▸ **Exercise objective**
From the records below, copy the lines that include "Create".

++++ Extracted data

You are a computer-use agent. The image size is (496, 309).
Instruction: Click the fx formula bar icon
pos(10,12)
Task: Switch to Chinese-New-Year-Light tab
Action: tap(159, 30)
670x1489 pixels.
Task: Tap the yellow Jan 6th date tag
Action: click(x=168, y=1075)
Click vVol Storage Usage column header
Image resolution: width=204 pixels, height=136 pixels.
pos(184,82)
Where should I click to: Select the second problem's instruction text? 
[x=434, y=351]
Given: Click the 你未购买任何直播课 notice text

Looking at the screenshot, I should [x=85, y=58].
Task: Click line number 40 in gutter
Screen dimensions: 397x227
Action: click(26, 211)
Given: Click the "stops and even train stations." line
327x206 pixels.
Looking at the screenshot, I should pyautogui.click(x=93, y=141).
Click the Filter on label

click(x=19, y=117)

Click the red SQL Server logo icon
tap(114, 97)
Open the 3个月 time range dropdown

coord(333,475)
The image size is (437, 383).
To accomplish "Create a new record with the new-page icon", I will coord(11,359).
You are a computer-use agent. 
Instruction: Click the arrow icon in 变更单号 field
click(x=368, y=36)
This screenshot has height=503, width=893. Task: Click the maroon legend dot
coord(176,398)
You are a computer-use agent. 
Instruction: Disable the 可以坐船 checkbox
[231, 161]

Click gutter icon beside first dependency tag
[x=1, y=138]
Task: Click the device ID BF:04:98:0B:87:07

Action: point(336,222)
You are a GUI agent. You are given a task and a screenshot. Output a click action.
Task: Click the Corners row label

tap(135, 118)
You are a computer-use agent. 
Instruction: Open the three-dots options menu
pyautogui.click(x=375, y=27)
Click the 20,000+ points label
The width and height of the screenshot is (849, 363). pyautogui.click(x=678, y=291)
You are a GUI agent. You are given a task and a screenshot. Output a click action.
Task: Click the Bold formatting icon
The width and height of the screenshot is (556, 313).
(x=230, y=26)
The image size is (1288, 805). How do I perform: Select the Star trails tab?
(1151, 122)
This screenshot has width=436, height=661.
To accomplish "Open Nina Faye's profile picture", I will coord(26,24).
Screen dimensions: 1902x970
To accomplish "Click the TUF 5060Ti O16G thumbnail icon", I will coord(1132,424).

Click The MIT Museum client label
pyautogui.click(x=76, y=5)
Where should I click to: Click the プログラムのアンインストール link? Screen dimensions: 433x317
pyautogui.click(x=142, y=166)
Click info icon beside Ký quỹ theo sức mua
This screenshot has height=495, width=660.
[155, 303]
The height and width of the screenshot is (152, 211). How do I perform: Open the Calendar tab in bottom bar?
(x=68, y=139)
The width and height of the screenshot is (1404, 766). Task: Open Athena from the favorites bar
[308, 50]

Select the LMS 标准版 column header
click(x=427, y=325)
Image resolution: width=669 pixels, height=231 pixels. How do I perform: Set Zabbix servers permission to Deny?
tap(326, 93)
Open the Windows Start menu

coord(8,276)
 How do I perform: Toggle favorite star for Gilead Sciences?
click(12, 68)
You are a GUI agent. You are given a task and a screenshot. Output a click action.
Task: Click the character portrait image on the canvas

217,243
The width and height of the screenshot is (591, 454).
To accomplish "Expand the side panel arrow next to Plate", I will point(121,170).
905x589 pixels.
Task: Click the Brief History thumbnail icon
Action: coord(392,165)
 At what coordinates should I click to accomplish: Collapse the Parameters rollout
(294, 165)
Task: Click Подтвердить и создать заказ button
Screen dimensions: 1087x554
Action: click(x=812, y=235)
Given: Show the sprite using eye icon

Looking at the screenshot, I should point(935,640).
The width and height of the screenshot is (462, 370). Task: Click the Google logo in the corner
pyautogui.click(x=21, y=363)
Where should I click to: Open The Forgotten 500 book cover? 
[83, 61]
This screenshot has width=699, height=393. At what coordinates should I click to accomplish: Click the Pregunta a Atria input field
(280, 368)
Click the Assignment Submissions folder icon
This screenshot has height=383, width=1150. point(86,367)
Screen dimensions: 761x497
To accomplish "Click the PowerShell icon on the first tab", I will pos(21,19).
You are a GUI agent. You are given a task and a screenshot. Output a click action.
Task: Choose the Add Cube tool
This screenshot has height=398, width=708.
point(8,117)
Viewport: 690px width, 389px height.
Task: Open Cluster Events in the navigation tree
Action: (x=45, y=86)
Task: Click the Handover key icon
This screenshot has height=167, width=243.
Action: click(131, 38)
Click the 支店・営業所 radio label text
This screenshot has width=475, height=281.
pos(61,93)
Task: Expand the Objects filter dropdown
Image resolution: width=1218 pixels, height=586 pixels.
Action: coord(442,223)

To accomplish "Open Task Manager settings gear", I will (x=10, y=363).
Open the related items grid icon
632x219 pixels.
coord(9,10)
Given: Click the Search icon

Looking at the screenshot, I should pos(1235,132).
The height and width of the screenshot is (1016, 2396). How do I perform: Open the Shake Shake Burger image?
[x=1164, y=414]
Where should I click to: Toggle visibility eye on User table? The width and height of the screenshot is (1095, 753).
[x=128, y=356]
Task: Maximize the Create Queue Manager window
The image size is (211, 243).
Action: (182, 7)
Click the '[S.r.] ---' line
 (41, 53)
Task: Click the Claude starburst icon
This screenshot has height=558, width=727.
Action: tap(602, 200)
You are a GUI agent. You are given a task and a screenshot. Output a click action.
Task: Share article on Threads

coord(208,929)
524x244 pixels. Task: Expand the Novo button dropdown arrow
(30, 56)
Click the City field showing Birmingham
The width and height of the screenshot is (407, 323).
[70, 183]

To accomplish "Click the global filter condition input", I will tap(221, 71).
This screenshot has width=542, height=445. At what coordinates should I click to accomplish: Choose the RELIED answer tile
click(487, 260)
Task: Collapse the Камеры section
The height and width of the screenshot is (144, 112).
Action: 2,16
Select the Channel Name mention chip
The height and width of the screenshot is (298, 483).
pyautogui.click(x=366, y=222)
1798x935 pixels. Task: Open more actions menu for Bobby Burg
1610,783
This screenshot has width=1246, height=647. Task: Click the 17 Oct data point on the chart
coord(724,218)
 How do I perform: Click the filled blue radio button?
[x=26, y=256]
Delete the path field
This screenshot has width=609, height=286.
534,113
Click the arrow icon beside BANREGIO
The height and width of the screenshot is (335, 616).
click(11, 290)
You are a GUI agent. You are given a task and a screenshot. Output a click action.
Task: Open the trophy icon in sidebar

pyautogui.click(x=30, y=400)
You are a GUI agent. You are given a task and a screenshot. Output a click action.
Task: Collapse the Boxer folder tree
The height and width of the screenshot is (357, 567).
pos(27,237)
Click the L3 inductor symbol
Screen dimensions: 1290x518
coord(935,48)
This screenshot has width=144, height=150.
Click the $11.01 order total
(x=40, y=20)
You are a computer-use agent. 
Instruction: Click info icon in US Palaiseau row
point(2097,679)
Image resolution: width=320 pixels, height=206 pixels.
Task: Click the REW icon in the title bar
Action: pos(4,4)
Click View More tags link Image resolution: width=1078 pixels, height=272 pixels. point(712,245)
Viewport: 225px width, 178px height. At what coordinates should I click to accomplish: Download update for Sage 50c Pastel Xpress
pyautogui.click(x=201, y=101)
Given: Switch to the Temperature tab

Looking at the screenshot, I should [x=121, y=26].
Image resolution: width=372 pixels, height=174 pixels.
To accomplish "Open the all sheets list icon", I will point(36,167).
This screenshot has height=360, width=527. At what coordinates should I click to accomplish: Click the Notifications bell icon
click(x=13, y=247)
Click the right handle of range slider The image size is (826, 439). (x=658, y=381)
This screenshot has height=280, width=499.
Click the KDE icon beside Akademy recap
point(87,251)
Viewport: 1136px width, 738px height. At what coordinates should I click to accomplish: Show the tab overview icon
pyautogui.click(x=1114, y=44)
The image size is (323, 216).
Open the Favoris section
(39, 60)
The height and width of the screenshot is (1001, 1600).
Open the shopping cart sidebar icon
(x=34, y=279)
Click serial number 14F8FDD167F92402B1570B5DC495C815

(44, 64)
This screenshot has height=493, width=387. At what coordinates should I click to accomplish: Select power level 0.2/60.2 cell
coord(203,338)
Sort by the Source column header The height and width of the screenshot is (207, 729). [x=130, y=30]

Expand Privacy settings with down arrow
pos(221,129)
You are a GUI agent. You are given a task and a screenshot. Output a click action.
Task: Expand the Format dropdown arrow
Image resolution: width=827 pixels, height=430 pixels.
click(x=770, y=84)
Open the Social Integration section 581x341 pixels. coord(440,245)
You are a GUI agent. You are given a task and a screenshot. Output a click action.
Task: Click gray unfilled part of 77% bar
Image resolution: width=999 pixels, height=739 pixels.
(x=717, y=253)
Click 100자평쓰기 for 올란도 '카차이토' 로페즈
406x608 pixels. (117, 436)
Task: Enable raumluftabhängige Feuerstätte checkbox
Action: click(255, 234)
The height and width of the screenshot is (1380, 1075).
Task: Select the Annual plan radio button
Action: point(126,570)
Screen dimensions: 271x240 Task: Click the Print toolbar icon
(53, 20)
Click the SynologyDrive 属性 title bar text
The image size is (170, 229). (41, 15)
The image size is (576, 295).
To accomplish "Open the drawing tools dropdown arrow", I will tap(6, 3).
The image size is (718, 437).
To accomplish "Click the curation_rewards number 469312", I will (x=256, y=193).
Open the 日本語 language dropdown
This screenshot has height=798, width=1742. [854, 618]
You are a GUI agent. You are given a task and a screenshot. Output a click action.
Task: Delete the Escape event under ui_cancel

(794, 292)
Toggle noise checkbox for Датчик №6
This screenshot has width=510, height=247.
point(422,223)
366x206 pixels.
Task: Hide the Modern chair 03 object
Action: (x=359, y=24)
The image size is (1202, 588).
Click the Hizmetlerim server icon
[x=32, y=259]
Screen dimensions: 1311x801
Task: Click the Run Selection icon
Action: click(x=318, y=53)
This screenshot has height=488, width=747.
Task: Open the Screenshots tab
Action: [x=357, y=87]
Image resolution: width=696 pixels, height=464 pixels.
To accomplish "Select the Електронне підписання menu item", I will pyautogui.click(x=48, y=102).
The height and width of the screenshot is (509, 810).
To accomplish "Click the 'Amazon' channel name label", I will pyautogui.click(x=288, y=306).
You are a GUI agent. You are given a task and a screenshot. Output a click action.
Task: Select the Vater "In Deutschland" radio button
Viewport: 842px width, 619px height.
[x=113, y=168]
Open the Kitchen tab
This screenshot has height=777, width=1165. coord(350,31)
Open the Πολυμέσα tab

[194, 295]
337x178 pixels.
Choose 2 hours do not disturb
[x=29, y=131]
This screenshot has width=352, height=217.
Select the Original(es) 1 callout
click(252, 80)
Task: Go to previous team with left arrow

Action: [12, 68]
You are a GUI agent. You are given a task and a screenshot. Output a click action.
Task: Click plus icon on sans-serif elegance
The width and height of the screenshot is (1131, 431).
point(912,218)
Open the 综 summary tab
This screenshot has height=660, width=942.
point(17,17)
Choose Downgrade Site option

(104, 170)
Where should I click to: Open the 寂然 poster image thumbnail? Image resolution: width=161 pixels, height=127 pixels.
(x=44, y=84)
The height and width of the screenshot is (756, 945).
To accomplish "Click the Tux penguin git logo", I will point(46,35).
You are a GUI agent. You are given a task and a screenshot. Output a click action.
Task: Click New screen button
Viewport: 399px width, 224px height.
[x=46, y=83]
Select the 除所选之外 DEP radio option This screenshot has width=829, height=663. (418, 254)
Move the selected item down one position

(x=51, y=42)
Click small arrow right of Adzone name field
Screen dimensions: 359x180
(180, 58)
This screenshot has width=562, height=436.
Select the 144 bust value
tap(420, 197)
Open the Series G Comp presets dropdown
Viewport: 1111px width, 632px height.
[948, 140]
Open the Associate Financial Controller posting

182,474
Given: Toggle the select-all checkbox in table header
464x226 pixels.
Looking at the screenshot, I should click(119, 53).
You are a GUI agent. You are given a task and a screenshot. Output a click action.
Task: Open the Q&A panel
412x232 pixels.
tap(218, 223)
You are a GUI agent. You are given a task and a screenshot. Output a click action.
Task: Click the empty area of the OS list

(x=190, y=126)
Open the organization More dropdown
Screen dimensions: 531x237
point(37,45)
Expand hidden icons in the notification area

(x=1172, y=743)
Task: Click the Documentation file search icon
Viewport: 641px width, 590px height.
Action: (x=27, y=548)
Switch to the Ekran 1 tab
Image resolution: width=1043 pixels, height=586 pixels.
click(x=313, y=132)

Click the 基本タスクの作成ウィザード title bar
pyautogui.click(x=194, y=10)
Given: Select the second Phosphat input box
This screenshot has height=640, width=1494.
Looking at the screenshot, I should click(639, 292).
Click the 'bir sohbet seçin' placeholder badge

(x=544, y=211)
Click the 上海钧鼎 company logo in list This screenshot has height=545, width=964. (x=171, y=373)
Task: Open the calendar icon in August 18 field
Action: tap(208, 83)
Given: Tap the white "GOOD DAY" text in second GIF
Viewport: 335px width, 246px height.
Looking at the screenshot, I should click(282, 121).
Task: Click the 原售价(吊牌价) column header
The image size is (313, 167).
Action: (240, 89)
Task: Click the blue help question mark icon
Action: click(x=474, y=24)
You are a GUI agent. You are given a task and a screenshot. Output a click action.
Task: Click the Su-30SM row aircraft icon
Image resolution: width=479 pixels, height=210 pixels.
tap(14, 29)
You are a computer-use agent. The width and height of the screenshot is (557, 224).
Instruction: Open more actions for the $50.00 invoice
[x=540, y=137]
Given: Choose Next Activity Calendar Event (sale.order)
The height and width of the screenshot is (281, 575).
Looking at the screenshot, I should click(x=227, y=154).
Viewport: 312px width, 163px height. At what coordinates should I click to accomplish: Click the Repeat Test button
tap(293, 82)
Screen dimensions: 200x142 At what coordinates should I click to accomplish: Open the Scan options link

++++++++

▸ **Solution to this task**
To accomplish "Create a new record with the new-page icon", I will coord(11,359).
Task: Maximize the Create Queue Manager window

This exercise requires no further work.